# Update on my soon to be divorce



## phillybrokenheart (Mar 9, 2012)

OK, so there been some new developments.

Last time I posted, STBXH was texting me to "keep me in the loop".

It was one more thing to bring me back to sadness and basically starting at square one again. So later that night I decided that from now on everytime I start to feel down I HAVE to force myself, whether I want to or not, to do something positive for myself, for my daughter or for my life.

Easier said than done. 

The next morning I woke up so depressed. When my alarm went off, I layed in bed thinking, I can't go thru yet another day of this. I wanted so bad to just pull the covers up over my head and stay in bed not just all day, but the rest of my life! But I got up, forced a smile on my face by the time I woke up my daughter, took her to school and decided I was going to "work from home" that day.

I went through my house like I was on fire, lol. I took all the things he still hasn't come to get. (he had about 7 pick ups so far, each time saving something to have an excuse to come back) I bagged everything up and dropped it all off at my local GoodWill. (I have emails and text messages of him saying he didnt want this or that, then he does, then he doesn't - so Im covered just incase)

I went to my old cable company and dropped all their equipment off. Basically took care of things that I have been putting off because I just dont have the desire to do anything.

From their I called my mom who is a hair dresser to make sure she was going to be home and told her I was coming over to spend the afternoon with her and asked her if she would do my hair for me. (another thing I have been putting off since around Thanksgiving so I was LONG overdue) Plus, I wasn't goign to spend another day sitting at home alone with nothing to do but think and think and think. 

I stopped to pick up pastires and coffee and went. I got my hair cut and colored! I felt GREAT!!!

AND THEN......

I came home with alittle bounce in my step and picked up my mail on my way in the door and the first thing I saw was a postcard addressed to my ex from 1800 Flowers. My heart SANK! I knew before I even read it, something was not right. Why would they be sending him anything unless he was already a customer. And I KNOW I haven't gotten flowers from him in a long long time. So I flipped the card over and read the back. There was a message to him saying that really appreciate his business and they are so sorry for the mix up with his VALENTINES DAY ORDER. 

WHAT VALENTINES DAY ORDER? I know I didnt get any flowers from him. 

So I texted him. I said - did you seriously send someone flowers for Valentines Day while you have been begging me to not give up and have been supposedly trying to work things out with me - still your legal wife until the divorce papers are signed - are you kidding me?

He responded immediately saying - Think what you want, I wasn't trying to move on, I sent them to the HR woman to thank her for all she did and does for "US".

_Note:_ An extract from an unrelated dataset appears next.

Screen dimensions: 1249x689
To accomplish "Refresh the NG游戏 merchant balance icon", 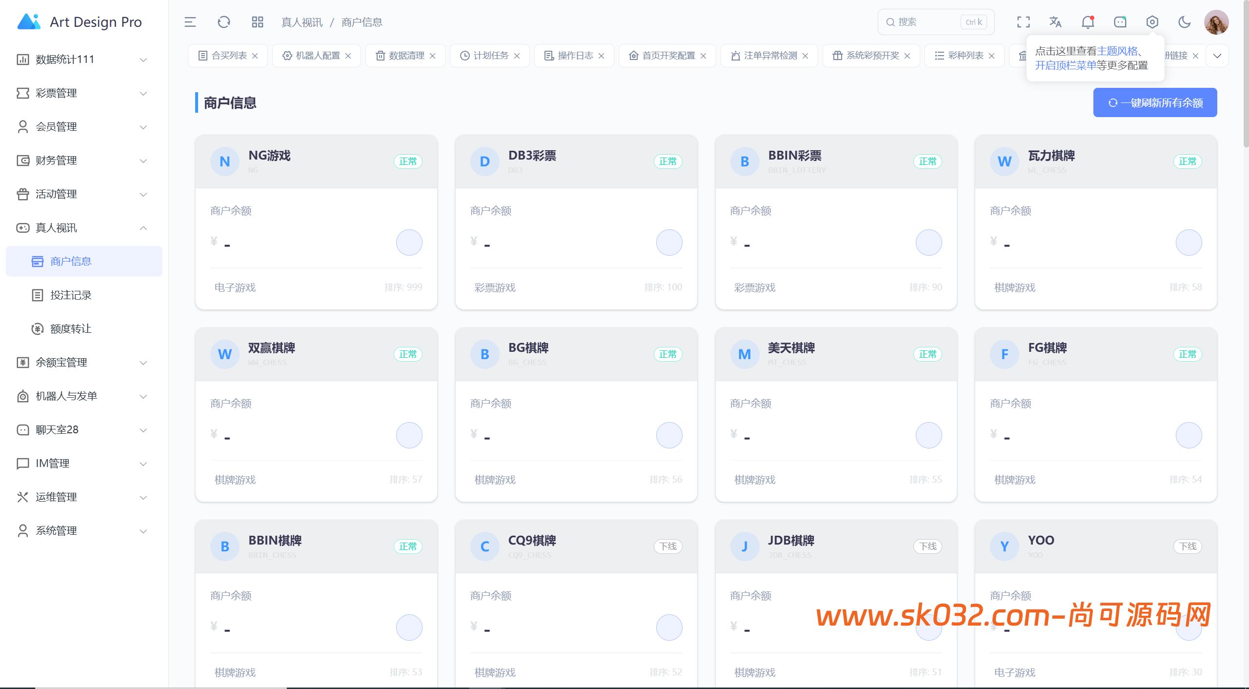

So he, who couldnt afford to pay off his own credit cards and cancelled cell phones, made me pay them off with my income tax, he who lives with his mommy while Im left paying all the bills on my own, he had the money to send some woman flowers on the most expensive flower day of the year on BEHALF OF ALL HIS BUDDIES AT WORK???? Instead of sending HIS WIFE flowers to apologize for all that has happened?

No.

I responded to his text with - yes, remember, I USED TO BE THAT HR WOMAN, I know the routine. Good luck in life, as soon as I get the papers, I will have them signed and sent. 

This is how we started - I was the HR woman at the company we worked at where we met. I was the shoulder he used to cry boohoo on about horrible his life was, how bad things were with his mom, how no matter what he tries to do, someone is always holding him back. I was the woman who would come in to work to find a dozen yellow roses on my desk and a card saying thank you for all you, or thank you for listening and being there. These were the things that made me fall in love with him, thinking this poor guy, his awful mom, he is trying so hard, the world is so unfair for him, awe look how sweet he is, awe, look how thoughtful.

This cut through me like a knife. Of all that we have been through, this was the finale for me. I felt broken. I felt so betrayed! All this time, all that I have been dealing with him, as far as I am concerned he broke our vows because I KNOW what his intentions were with the flowers.

I sat on my couch and cried. And cried, and cried and cried.

Then I went up in our bedroom and finally bagged up my wedding dress and all our wedding things I had saved and threw them out on the pavement for trash to pick up the next morning. All through this, everytime I tried to throw this stuff away something held me back and I just couldnt do it. But now it was different. They meant nothing, because now I know that our vows meant nothing to him. 

I creid all night that night, I let it out, I let it go. I am still extremely hurt, but Im in a different place with that hurt. 

The next morning (yesterday) when I got to work, I opened my laptop and immediately called the University of Phoenix and enrolled myself in classes to get my degree. Something I have been putting off because (a) we couldnt afford it, and (b) I couldnt dedicate enough time and energy and FOCUS with all that was going on while they were here. I finally ordered 2 books on GETTING OVER a divorce that my counselor has recommended for a long time, but I didnt want to GET OVER IT, I wanted to prevent it from happening so I never ordered them. I even paid for rush delivery, lol. I have an appointment with my counselor this morning. Im finally going out Saturday night, nothing big, but at least Im getting out of the house instead of spending my daughters weekends with her dad at home, alone, thinking and thinking. 

And my main focus right now is becoming a better person. Its time for me worry about "fixing" myself instead of always trying to "fix" other people.

Again, Im sure that this fire will subside and I'll find myself right back in tears again, but at least I will be able to look back on the time now and see that I can and will be ok once I get over the next crying spell.

Hopefully each spell with get longer apart and shorter in time.

Who knows???

Thanks for letting me vent this. Sorry it was so long, lol!


----------



## Almostrecovered (Jul 14, 2011)

Good for you

I have a feeling you will be just fine


----------



## phillybrokenheart (Mar 9, 2012)

Thank you! I hope so, plus, Im too stubborn and have been through too much in my life to allow him to destroy me!


----------



## daisygirl 41 (Aug 5, 2011)

So sorry for everything you have been through. I am Stiill trying to let go also!
Hope your in a good place today and have some nice plans for the weekend.
Onwards and upwards my friend
X
_Posted via Mobile Device_


----------



## phillybrokenheart (Mar 9, 2012)

Thanks daisy, I wish the same to you!!!


----------



## Cherry (Sep 23, 2009)

Excellent new Philly! Sounds like you're on your way to getting on with a healthy life for you and your daughter. I wish y'all the best


----------



## phillybrokenheart (Mar 9, 2012)

Thanks Cherry


----------



## Lordhavok (Mar 14, 2012)

Hang in there kiddo, it will get better, I promise.


----------